• **Exercise input**

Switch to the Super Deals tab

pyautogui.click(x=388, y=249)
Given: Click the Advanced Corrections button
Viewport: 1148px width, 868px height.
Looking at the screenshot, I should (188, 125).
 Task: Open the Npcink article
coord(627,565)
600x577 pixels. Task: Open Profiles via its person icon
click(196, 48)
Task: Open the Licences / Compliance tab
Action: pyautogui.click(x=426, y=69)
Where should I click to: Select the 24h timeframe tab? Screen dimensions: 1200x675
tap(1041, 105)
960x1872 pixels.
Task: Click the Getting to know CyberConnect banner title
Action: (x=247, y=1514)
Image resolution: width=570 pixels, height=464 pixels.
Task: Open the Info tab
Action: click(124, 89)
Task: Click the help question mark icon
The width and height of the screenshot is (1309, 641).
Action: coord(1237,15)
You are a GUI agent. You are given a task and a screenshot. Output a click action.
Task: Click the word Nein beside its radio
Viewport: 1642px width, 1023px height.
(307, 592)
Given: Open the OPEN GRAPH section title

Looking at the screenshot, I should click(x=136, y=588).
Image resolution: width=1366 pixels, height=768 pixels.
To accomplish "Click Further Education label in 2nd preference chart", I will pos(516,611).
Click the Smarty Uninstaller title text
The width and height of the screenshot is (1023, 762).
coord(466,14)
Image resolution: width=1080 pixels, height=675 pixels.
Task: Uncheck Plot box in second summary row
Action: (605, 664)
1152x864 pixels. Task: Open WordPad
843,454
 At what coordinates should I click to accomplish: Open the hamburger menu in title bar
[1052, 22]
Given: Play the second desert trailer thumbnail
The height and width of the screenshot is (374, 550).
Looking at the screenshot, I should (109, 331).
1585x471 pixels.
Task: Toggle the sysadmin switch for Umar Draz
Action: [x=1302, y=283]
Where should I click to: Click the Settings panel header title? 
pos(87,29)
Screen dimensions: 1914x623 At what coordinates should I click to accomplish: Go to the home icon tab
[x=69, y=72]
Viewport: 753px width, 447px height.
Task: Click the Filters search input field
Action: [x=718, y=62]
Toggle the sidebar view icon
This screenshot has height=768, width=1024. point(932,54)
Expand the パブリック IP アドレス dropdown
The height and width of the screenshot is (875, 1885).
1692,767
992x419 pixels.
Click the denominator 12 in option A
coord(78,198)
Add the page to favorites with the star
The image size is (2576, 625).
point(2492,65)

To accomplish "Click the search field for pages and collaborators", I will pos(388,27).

• **What you will do**
Print the full listing again, word for word.

• **Task solution**
Switch to the Super Deals tab

pyautogui.click(x=388, y=249)
Given: Click the Advanced Corrections button
Viewport: 1148px width, 868px height.
Looking at the screenshot, I should (188, 125).
 Task: Open the Npcink article
coord(627,565)
600x577 pixels. Task: Open Profiles via its person icon
click(196, 48)
Task: Open the Licences / Compliance tab
Action: pyautogui.click(x=426, y=69)
Where should I click to: Select the 24h timeframe tab? Screen dimensions: 1200x675
tap(1041, 105)
960x1872 pixels.
Task: Click the Getting to know CyberConnect banner title
Action: (x=247, y=1514)
Image resolution: width=570 pixels, height=464 pixels.
Task: Open the Info tab
Action: click(124, 89)
Task: Click the help question mark icon
The width and height of the screenshot is (1309, 641).
Action: coord(1237,15)
You are a GUI agent. You are given a task and a screenshot. Output a click action.
Task: Click the word Nein beside its radio
Viewport: 1642px width, 1023px height.
(307, 592)
Given: Open the OPEN GRAPH section title

Looking at the screenshot, I should click(x=136, y=588).
Image resolution: width=1366 pixels, height=768 pixels.
To accomplish "Click Further Education label in 2nd preference chart", I will pos(516,611).
Click the Smarty Uninstaller title text
The width and height of the screenshot is (1023, 762).
coord(466,14)
Image resolution: width=1080 pixels, height=675 pixels.
Task: Uncheck Plot box in second summary row
Action: (605, 664)
1152x864 pixels. Task: Open WordPad
843,454
 At what coordinates should I click to accomplish: Open the hamburger menu in title bar
[1052, 22]
Given: Play the second desert trailer thumbnail
The height and width of the screenshot is (374, 550).
Looking at the screenshot, I should (109, 331).
1585x471 pixels.
Task: Toggle the sysadmin switch for Umar Draz
Action: [x=1302, y=283]
Where should I click to: Click the Settings panel header title? 
pos(87,29)
Screen dimensions: 1914x623 At what coordinates should I click to accomplish: Go to the home icon tab
[x=69, y=72]
Viewport: 753px width, 447px height.
Task: Click the Filters search input field
Action: [x=718, y=62]
Toggle the sidebar view icon
This screenshot has height=768, width=1024. point(932,54)
Expand the パブリック IP アドレス dropdown
The height and width of the screenshot is (875, 1885).
1692,767
992x419 pixels.
Click the denominator 12 in option A
coord(78,198)
Add the page to favorites with the star
The image size is (2576, 625).
point(2492,65)

To accomplish "Click the search field for pages and collaborators", I will pos(388,27).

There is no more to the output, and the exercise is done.